The C14 (left) and the PW17 (right) units now part of the robotic Virtual Telescope Project facility
The C14 (left) and the PW17 (right) units now part of the robotic Virtual Telescope Project facility

This unit is now named “Elena” after Elena Persichilli (1940-2016), the beloved mother of the Virtual Telescope founder. She always supported his interests in astronomy since he was a child.

The Planevawe 17″-f/6.8 (432/2939 mm) Corrected Dall-Kirkham + Paramount MEII astrograph telescope with dr. Gianluca Masi, founder of the Virtual Telescope Project.

The Planevawe 17″-f/6.8 (432/2939 mm) Corrected Dall-Kirkham Astrograph telescope with dr. Gianluca Masi, founder of the Virtual Telescope Project.

The main instrument available at the Virtual Telescope is a state-of-the-art Planewave 17″ – f/6.8 (432/2939 mm) Corrected Dall-Kirkham Astrograph telescope. It offers a large corrected field of view, to provide an amazing image quality with large CCD. The OTA consists in a carbon fiber truss, giving a perfect stability against thermal variations. The tube is installed on a Software Bisque Paramount ME II robotic mount, the best hardware of this kind available in the world, while as for the detector a SBIG STL-6303E research grade CCD camera is used. A filter wheel offers the following filters by Baader Planetarium: LRGB (for color imaging) and H-alpha (bandwidth: 7nm), OIII (bandwidth: 8.5nm) and SII (bandwidth: 8.5nm) for narrowband imaging. Unfiltered images are also possible, to offer the maximum amount of light for extremely faint objects. The image scale is of 0.63″/pixel, while the mean on site seeing is of 1.8″: high resolution images of deep sky objects are well possible. The field of view (FOV) is of 32.3 x 21.6 arcminutes.

The large aperture make possible very deep imaging, useful to detect really faint objects, like small asteroids or faint variable stars. The period error is of about 1″ peak-to-peak, so unguided exposures are easily possible at full resolution with integration time of five minutes or so. This is very important for survey works, where saving the time otherwise needed to look for a suitable guiding star means more observing and discovering chances. The pointing accuracy shows a better than 5″ RMS all-sky error. The whole system is controlled by the state of the art TheSkyX suite, with TPoint and Camera add-ons.
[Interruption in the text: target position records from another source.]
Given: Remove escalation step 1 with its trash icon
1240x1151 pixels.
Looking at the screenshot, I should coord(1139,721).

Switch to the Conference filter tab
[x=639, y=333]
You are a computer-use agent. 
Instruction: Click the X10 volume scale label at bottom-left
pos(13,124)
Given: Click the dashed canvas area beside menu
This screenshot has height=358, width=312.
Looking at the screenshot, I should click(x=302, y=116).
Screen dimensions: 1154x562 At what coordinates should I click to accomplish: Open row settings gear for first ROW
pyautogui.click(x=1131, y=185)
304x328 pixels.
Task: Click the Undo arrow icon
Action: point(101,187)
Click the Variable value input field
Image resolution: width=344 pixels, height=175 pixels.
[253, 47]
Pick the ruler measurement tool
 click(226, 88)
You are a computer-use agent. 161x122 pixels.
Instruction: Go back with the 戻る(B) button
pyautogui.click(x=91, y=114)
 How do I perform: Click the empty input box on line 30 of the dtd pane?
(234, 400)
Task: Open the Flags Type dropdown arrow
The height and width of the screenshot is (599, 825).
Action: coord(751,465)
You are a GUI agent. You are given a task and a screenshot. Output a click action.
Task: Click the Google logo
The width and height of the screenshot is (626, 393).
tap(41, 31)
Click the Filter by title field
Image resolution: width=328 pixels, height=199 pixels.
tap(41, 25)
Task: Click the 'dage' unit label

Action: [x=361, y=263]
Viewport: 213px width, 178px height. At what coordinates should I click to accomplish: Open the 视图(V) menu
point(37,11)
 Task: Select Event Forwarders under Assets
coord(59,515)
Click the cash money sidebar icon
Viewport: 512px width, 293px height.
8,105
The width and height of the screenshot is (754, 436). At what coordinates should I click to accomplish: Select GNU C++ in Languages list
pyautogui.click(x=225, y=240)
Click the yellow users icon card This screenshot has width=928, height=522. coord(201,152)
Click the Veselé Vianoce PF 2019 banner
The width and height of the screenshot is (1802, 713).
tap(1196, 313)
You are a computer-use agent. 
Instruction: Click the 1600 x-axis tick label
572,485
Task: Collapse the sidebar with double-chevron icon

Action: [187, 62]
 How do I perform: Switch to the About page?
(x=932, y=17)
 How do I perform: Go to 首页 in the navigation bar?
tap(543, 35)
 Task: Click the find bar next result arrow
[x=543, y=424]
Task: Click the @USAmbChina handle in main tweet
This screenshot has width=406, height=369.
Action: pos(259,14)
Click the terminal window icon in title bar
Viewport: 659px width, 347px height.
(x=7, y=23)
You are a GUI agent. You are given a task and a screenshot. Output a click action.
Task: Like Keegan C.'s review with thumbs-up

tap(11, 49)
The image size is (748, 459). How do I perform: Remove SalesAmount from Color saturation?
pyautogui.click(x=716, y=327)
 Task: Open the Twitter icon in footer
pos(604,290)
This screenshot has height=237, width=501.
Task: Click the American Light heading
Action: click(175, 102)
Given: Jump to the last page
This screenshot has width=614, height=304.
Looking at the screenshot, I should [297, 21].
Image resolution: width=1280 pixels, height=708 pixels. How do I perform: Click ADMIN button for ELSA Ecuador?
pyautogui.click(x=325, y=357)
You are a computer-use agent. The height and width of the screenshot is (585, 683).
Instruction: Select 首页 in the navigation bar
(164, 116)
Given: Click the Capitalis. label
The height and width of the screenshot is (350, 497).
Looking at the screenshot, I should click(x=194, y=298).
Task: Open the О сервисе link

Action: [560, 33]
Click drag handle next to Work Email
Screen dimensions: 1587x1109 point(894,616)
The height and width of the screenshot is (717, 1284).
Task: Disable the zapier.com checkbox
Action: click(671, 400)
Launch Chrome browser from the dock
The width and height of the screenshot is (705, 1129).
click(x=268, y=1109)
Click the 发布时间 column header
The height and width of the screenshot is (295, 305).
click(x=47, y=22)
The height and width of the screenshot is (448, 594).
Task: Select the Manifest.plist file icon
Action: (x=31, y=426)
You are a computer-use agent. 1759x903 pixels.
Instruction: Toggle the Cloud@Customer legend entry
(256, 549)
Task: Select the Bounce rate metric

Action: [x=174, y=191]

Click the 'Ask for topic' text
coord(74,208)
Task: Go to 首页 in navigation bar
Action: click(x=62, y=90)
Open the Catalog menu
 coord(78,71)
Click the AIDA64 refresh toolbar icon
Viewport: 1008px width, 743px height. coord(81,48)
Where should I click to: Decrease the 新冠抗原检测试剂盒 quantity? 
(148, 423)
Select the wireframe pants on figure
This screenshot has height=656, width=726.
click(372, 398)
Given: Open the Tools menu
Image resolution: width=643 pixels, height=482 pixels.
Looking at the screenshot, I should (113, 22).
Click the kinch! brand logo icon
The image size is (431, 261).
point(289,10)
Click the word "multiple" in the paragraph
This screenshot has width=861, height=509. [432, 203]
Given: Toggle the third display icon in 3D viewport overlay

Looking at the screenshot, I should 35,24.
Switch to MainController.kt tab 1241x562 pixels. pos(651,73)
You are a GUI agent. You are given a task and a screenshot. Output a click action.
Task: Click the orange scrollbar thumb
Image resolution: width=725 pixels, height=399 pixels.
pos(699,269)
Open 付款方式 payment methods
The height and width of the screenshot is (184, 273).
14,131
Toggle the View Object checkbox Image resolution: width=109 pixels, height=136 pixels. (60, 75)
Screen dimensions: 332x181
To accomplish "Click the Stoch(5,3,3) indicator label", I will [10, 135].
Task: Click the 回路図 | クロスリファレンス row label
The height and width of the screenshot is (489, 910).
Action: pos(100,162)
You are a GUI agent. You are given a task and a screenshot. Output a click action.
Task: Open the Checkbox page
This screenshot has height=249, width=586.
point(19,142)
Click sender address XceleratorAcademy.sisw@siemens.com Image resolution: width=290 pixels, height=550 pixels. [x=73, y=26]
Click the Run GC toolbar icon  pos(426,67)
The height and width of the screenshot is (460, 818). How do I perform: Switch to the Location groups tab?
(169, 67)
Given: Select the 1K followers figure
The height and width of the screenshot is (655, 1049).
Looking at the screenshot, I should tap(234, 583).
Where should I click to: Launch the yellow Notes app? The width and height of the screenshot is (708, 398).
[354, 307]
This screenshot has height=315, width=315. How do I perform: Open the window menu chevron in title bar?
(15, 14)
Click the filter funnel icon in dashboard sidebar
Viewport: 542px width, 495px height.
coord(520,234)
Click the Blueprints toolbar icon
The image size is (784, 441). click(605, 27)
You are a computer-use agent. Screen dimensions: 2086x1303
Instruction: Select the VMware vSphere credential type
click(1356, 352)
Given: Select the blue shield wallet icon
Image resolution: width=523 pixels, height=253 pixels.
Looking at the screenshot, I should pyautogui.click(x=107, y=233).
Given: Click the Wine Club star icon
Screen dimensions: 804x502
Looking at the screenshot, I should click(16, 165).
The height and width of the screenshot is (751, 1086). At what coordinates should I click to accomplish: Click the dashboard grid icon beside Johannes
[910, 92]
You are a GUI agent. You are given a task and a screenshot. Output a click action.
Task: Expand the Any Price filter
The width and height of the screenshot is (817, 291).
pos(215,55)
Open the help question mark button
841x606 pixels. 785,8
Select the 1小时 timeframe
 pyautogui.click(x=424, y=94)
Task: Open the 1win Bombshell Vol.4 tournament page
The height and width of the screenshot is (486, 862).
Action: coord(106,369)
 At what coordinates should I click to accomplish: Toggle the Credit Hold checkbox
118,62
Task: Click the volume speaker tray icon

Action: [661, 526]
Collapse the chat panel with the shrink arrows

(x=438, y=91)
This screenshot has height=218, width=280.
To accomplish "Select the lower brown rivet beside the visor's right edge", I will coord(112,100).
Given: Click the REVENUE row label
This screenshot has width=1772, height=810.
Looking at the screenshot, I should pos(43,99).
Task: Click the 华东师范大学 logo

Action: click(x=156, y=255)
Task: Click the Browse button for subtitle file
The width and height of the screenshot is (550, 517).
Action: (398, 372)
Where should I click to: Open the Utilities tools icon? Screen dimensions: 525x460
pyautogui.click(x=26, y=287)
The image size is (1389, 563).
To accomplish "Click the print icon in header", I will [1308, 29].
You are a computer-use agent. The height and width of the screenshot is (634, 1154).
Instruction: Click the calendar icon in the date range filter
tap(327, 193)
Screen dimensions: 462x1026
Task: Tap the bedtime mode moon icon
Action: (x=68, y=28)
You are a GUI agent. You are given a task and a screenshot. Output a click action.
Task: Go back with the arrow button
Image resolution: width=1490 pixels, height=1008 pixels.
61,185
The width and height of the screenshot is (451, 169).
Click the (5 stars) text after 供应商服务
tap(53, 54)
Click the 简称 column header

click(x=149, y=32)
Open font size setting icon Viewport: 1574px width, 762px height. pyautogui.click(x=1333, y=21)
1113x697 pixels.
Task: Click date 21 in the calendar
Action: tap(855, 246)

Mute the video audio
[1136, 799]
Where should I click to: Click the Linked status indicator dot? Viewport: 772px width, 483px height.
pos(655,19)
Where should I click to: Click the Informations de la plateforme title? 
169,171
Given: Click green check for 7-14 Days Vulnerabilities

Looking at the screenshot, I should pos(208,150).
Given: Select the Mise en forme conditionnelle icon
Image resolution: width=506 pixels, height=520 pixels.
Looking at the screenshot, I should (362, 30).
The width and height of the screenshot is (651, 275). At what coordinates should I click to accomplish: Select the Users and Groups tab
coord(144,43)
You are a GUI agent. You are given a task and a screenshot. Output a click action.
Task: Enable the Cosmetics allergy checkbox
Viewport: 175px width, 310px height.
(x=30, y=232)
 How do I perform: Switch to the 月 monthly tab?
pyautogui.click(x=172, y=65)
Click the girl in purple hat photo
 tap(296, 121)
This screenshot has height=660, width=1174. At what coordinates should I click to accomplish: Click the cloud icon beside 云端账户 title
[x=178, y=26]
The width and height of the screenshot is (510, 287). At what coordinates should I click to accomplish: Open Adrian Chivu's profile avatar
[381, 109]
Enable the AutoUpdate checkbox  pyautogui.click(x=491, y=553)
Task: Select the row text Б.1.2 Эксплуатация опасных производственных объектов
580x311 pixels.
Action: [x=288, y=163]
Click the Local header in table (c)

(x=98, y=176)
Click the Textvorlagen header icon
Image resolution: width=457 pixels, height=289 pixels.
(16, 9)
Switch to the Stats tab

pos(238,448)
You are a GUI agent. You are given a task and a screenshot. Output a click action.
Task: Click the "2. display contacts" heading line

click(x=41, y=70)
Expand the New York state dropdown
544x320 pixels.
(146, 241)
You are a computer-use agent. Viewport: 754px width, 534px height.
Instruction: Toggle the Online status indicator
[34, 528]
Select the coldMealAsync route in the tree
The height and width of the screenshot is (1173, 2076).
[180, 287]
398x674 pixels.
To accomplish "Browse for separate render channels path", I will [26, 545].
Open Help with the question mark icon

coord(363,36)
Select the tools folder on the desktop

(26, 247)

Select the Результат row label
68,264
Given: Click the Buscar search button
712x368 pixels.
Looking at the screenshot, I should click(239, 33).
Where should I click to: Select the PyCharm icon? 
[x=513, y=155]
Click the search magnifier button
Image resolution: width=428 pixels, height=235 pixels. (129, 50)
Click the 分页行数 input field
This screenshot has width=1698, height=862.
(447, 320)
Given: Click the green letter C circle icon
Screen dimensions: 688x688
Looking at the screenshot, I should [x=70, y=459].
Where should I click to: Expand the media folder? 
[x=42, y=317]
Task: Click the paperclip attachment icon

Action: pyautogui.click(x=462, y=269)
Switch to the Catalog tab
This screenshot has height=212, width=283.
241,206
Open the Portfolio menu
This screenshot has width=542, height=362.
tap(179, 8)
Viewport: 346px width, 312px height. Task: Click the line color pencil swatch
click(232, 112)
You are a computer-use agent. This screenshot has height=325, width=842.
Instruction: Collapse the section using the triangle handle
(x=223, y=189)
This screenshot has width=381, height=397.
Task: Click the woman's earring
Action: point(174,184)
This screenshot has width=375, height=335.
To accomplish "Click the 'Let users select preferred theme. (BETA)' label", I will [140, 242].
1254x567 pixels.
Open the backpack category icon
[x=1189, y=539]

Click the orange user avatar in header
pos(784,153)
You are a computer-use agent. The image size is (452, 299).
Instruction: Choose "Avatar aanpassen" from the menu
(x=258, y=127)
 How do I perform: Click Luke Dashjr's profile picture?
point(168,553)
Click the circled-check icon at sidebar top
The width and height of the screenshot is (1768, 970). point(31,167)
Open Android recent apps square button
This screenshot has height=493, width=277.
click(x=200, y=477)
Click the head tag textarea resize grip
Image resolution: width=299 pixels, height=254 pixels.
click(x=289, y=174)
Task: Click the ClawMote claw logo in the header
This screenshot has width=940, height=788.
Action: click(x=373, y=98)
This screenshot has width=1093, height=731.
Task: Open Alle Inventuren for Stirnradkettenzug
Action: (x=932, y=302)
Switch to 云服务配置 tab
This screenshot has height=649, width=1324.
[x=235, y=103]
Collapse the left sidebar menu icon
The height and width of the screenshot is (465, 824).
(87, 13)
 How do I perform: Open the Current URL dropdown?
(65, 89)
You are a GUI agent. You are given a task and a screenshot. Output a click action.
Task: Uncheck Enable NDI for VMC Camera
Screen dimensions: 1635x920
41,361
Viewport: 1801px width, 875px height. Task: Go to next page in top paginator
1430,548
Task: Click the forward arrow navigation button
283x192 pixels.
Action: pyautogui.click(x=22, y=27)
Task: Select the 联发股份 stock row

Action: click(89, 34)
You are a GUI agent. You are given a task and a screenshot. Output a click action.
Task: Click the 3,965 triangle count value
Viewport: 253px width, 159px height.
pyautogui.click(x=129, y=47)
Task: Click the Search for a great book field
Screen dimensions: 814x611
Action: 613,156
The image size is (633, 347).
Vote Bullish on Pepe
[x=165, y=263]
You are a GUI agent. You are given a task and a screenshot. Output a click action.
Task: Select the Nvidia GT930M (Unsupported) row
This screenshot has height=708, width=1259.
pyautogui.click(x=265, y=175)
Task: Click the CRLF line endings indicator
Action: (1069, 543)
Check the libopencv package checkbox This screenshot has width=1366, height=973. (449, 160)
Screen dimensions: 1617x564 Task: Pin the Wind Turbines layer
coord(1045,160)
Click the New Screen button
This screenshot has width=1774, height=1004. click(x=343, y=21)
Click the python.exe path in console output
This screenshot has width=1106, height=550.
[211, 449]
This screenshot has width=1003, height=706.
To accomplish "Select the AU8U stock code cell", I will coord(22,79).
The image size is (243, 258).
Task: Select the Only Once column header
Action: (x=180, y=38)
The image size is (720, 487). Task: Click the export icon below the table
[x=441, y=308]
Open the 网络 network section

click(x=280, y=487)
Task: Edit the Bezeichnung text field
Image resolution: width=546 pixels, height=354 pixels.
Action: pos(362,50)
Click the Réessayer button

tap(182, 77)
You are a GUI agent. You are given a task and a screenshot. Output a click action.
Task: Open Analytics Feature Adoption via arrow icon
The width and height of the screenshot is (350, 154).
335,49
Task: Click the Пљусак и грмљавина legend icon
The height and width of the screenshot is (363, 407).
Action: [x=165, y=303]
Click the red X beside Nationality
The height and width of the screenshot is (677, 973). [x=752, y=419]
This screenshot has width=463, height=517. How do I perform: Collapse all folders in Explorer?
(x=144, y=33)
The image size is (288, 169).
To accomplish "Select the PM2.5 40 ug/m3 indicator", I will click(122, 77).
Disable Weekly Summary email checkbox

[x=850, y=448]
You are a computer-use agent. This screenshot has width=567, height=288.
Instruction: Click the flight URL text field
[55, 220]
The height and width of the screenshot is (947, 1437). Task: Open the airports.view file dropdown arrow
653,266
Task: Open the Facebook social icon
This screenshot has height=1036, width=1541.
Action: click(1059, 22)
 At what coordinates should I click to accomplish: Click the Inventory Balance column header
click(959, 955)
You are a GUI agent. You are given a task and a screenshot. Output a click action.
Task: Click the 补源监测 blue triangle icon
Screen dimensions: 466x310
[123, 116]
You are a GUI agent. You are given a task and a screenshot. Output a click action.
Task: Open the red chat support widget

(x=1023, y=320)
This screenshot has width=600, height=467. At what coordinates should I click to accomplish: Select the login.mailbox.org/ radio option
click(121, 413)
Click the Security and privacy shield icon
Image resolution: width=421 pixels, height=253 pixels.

Some applications: the large, corrected FOV makes this unit unmatched for breathtaking images, as well has large objects imaging (like bright comets, galaxies and nebulae), while the large aperture makes possible good time-resolved photometry on stars fainter than mag. 18(!) and astrometry of objects fainter than mag 23.0. The observing site offers a SQM better than 21.5.

The Minor Planet Center’s observatory code associated to our facility in Manciano, Italy, is M50 – Virtual Telescope Project.